__ASSIGNED TASK__
Go through the entries, filter for the word "screenshot", and copy every line that has it.

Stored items
——————————

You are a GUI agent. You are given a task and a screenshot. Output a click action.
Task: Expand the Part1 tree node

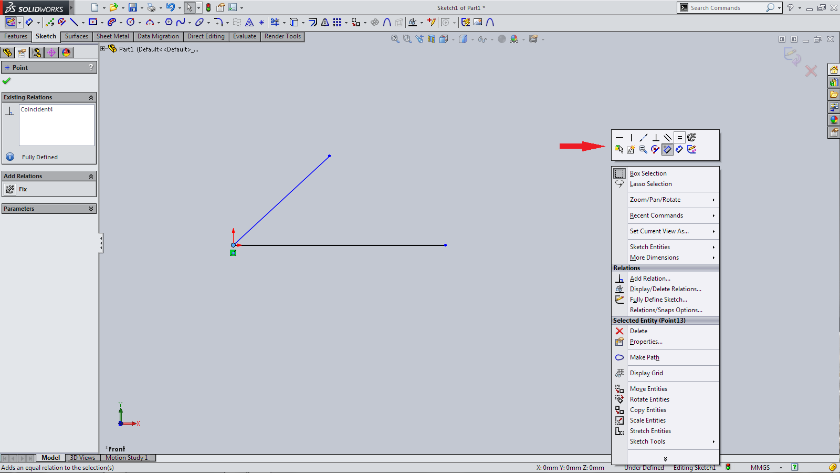[x=103, y=49]
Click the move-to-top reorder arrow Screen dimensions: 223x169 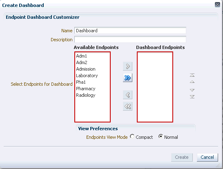192,75
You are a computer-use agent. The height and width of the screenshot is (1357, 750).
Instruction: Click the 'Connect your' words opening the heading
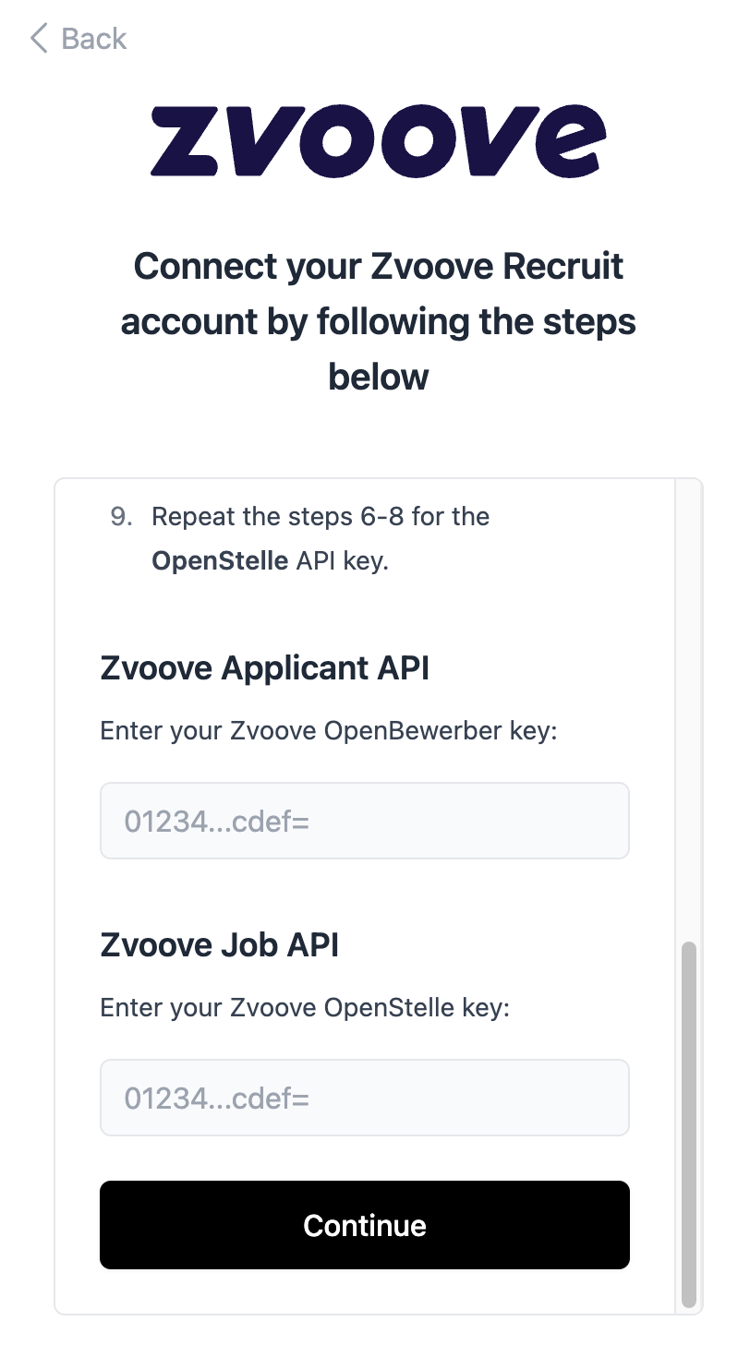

——————————

__SOLUTION BELOW__
You are a GUI agent. You are given a task and a screenshot. Output a click action.
You are a computer-use agent. The height and width of the screenshot is (1357, 750).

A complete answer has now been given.